Sir Keir Starmer said that lifting all protections in one go when the infection rate is going up was “reckless”.
“A balanced approach, a proper plan, would say keep key protections,” said the Labour leader.
“One of them would be masks in enclosed places and on public transport – that’s a common sense position. More ventilation – that’s happening in other countries – is absolutely essential and proper payments for those that need to self-isolate.”
The chair of Westminster’s all-party parliamentary group on coronavirus, Layla Moran, warned that Mr Johnson’s “rush” to ditch restrictions would expose thousands of unvaccinated people in younger age groups to the “devastating” impact of long Covid.
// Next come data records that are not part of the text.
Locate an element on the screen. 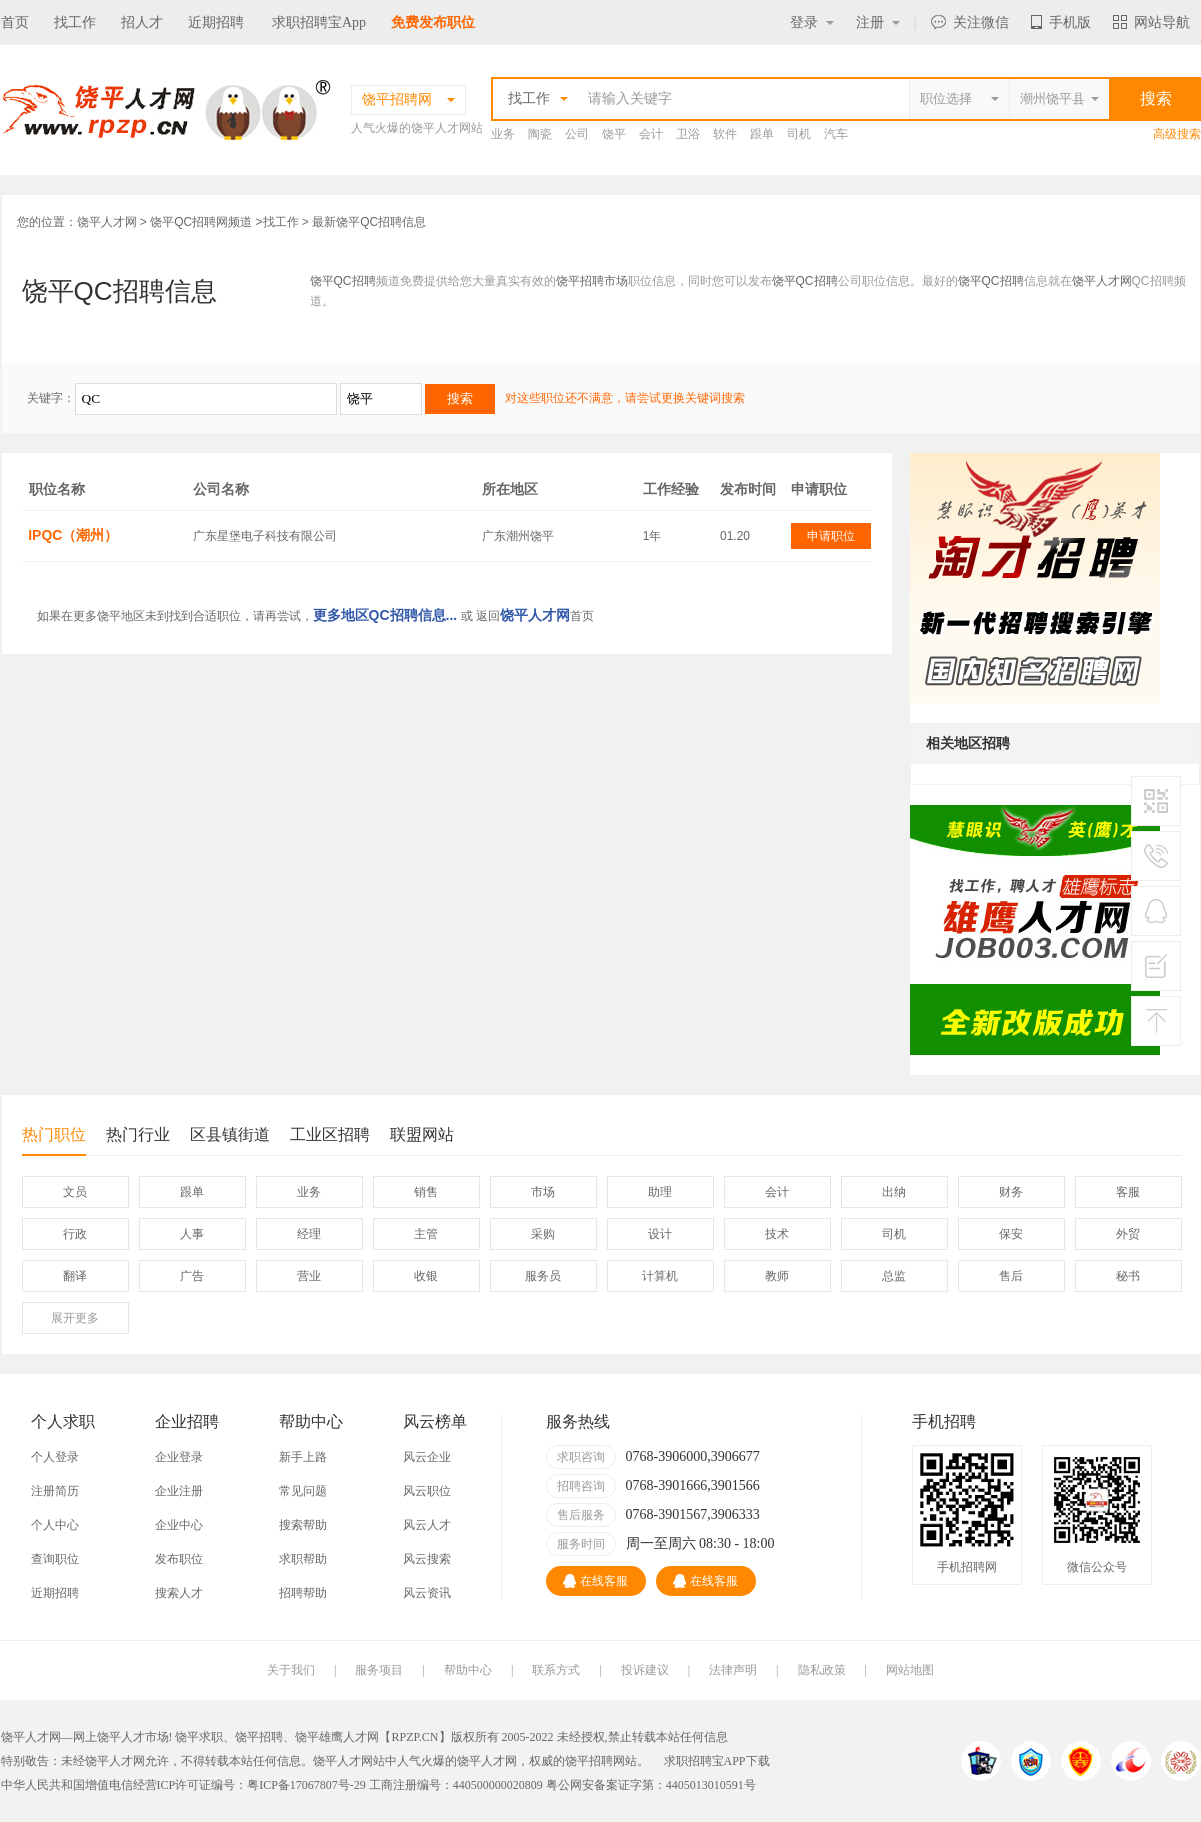  企业中心 is located at coordinates (179, 1525).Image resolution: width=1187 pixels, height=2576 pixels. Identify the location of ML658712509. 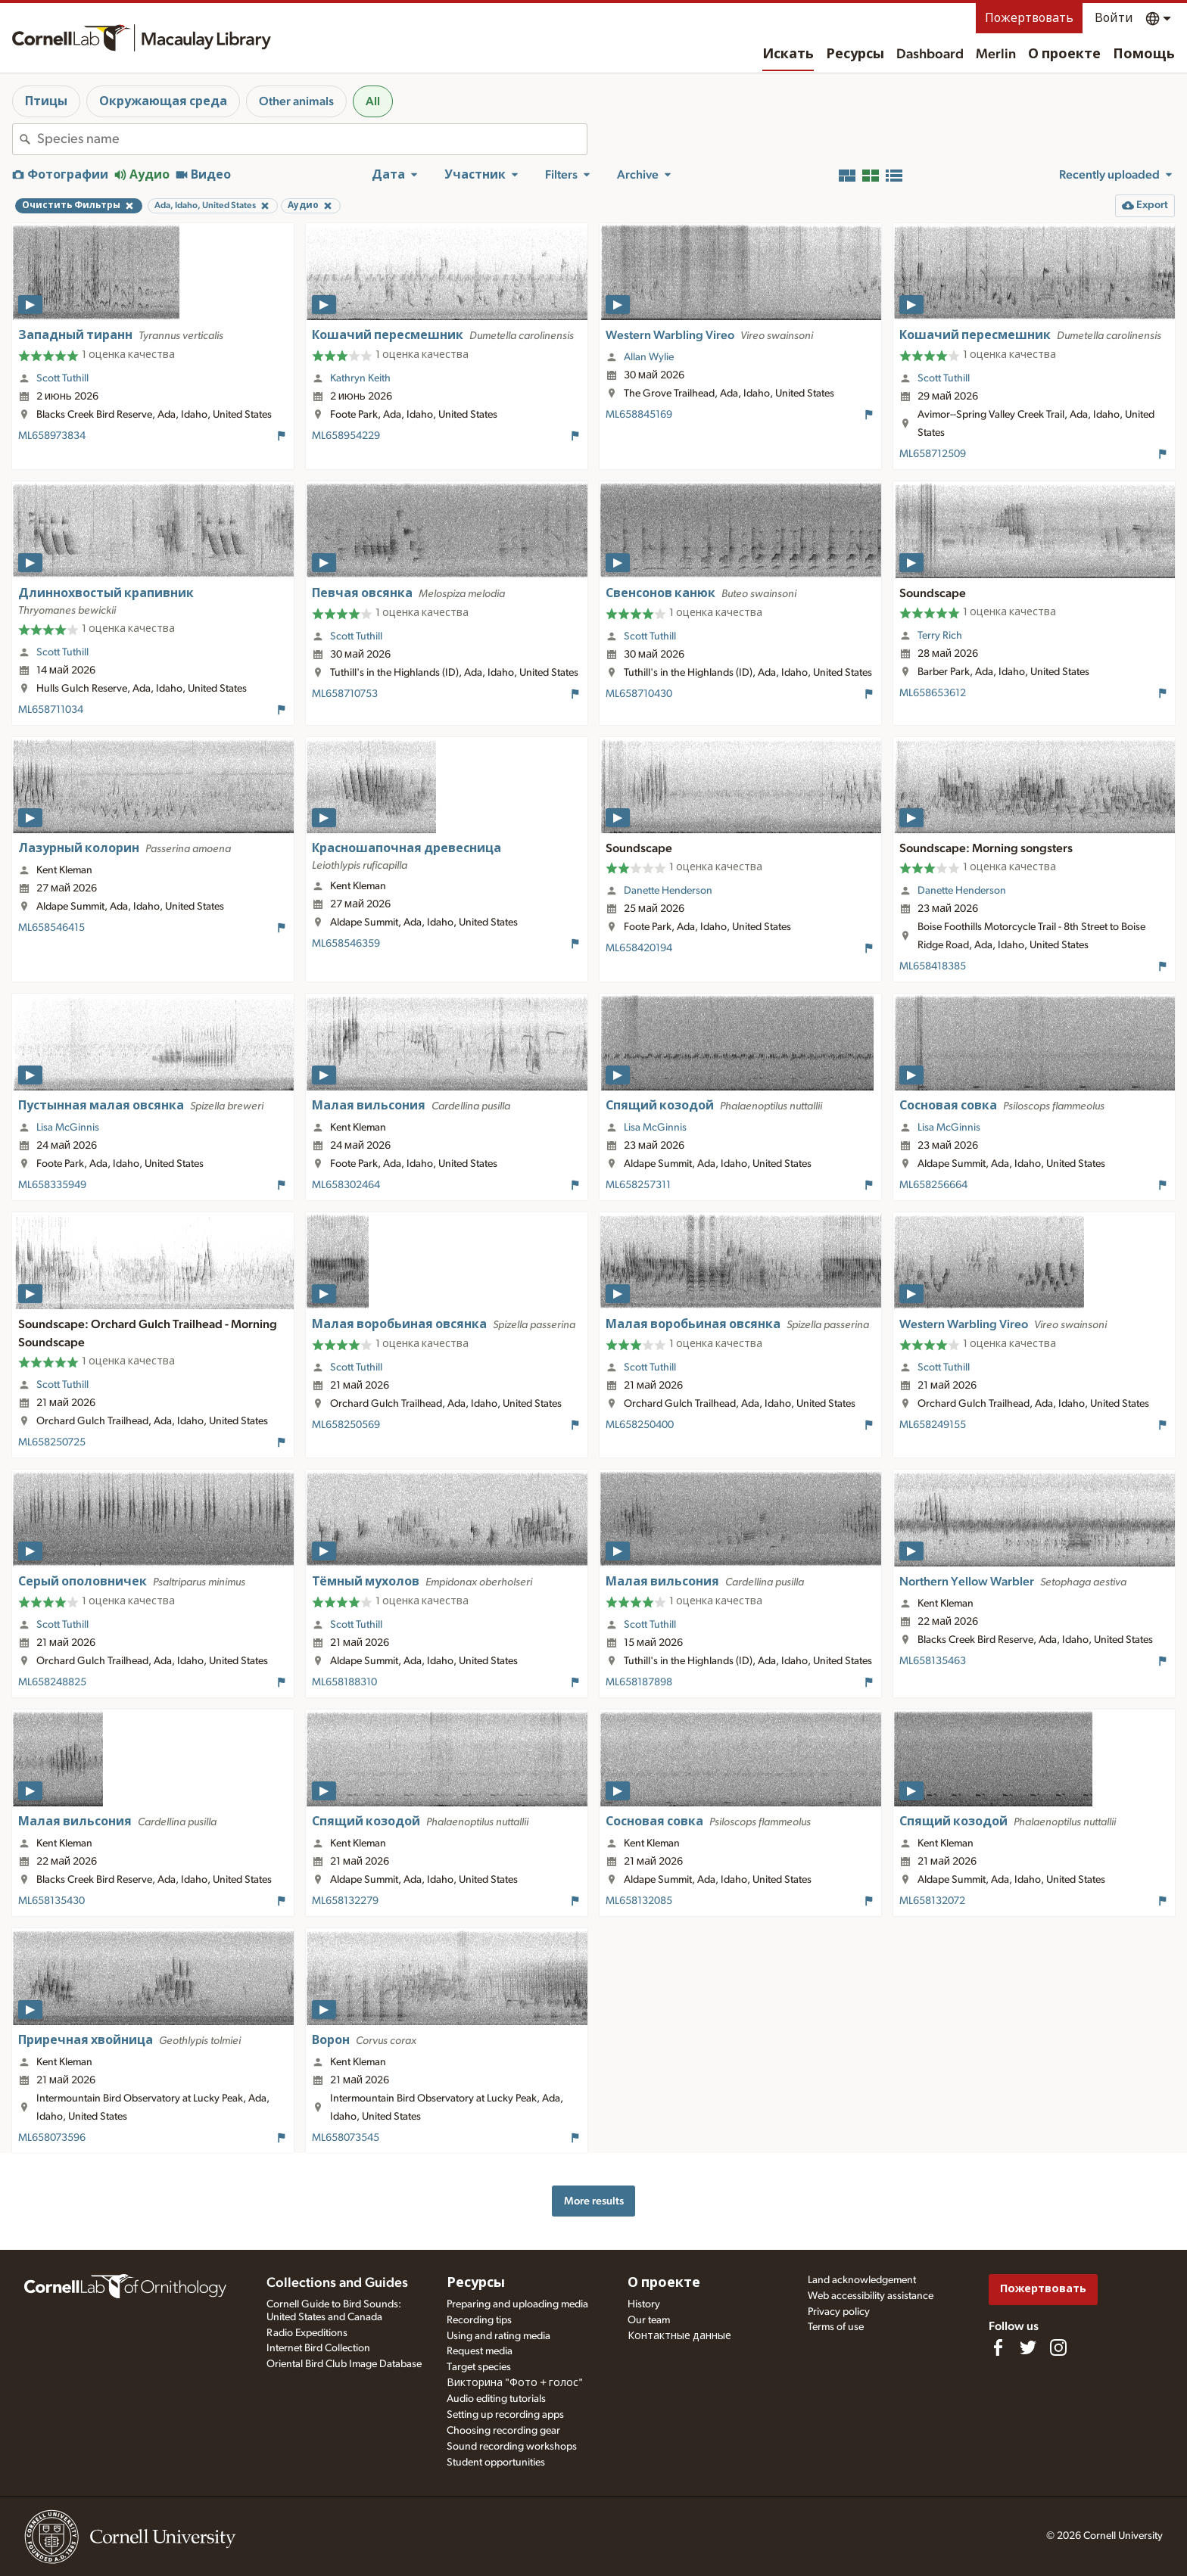
(932, 454).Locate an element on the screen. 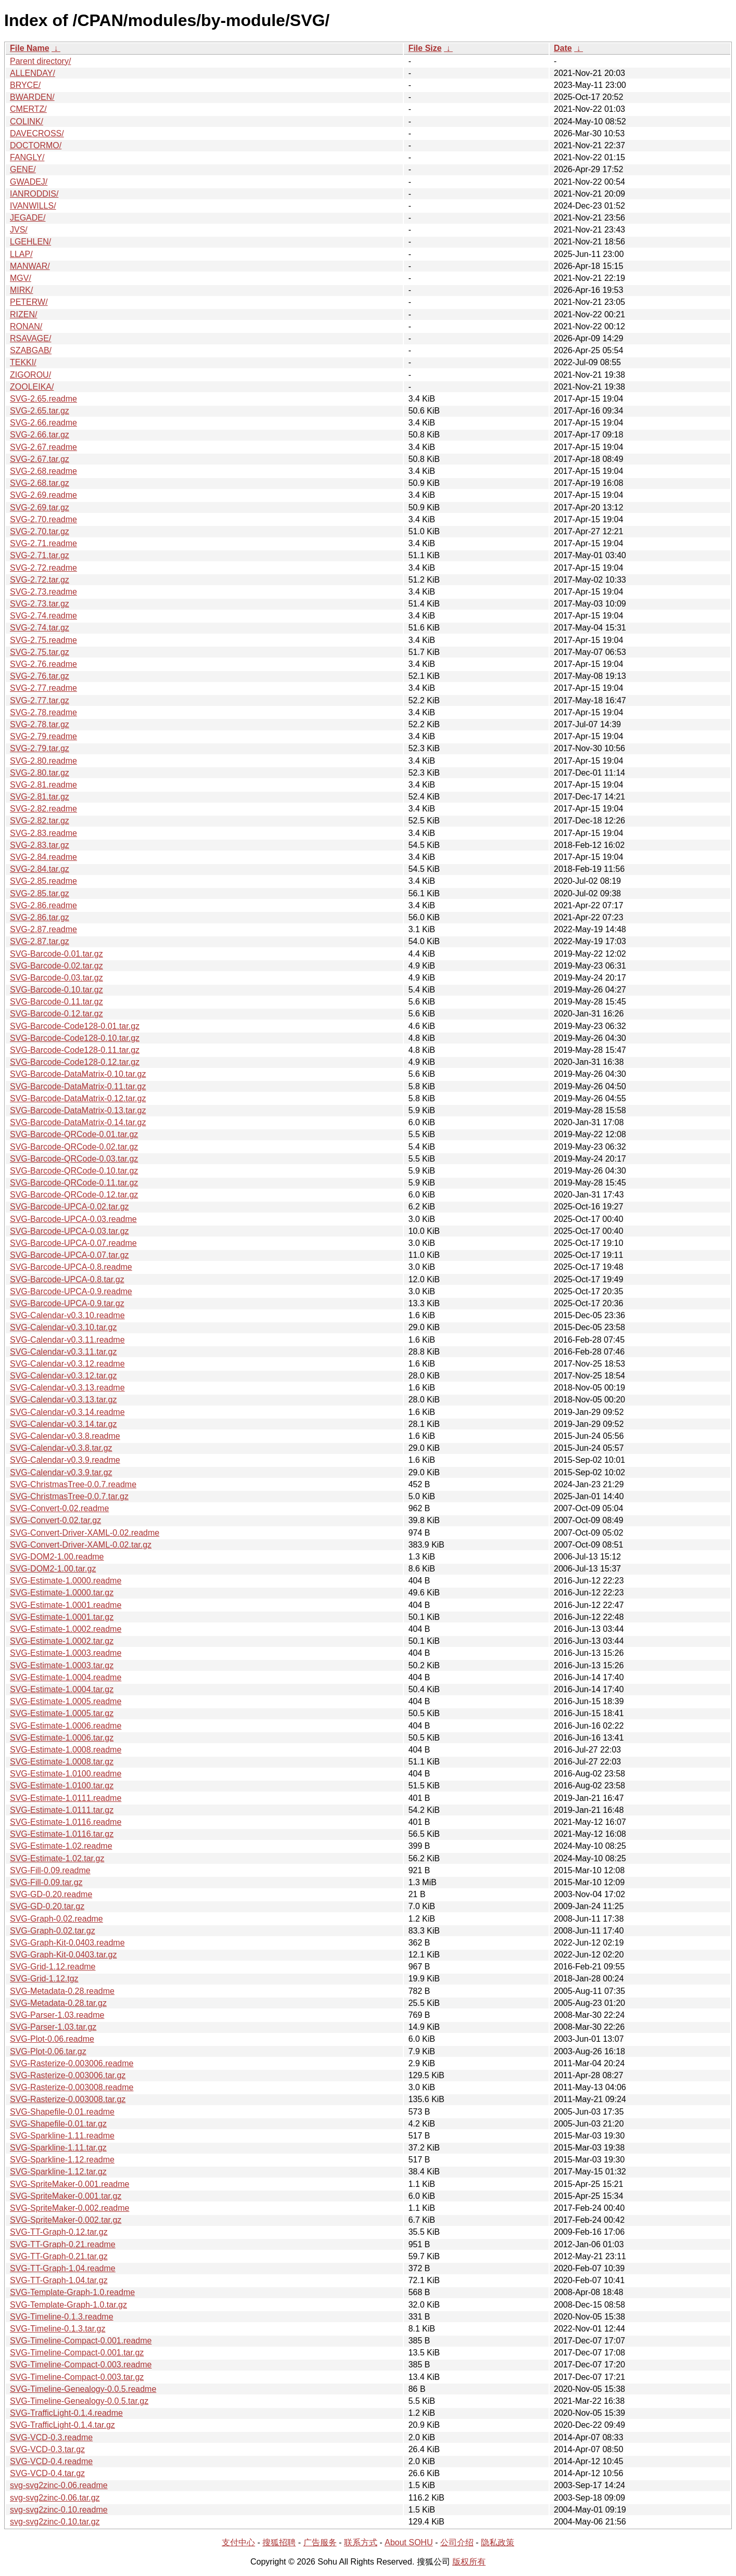 The image size is (736, 2576). SVG-Estimate-1.0001.readme is located at coordinates (65, 1605).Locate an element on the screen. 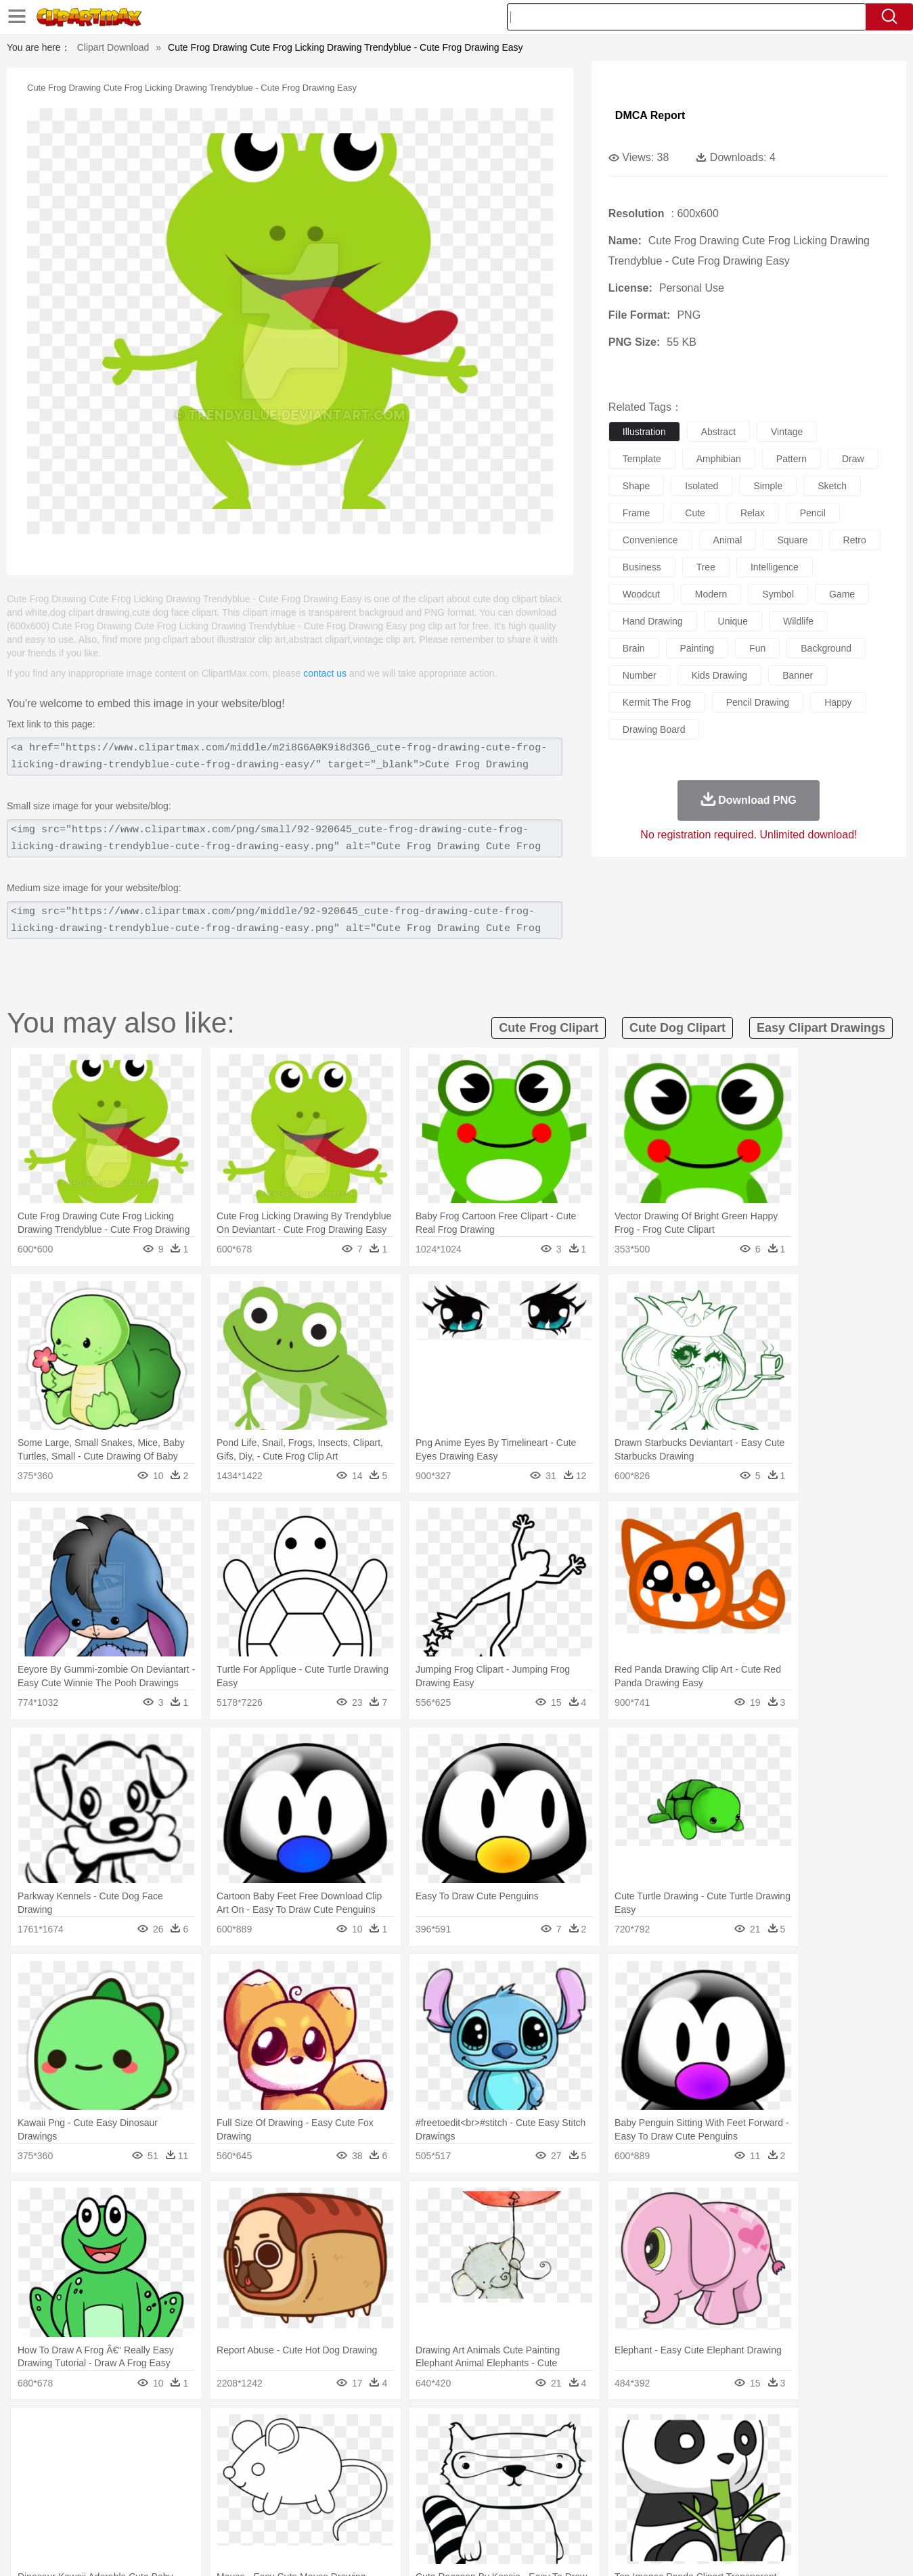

Under Mr Johnson’s plans, the NHS Test and Trace system will continue to instruct Covid-positive people and their contacts to self-isolate. But the PM signalled that he wants to give exemptions to double-jabbed individuals identified as contacts of coronavirus patients.
Transport secretary Grant Shapps will announce later this week whether they will also be allowed to return from “amber list” countries – including most popular European holiday resorts – without quarantine.
Education secretary Gavin Williamson will announce on Tuesday the removal of group bubbling in schools and an end to the requirement for early years settings, schools and colleges to routinely carry out contact tracing.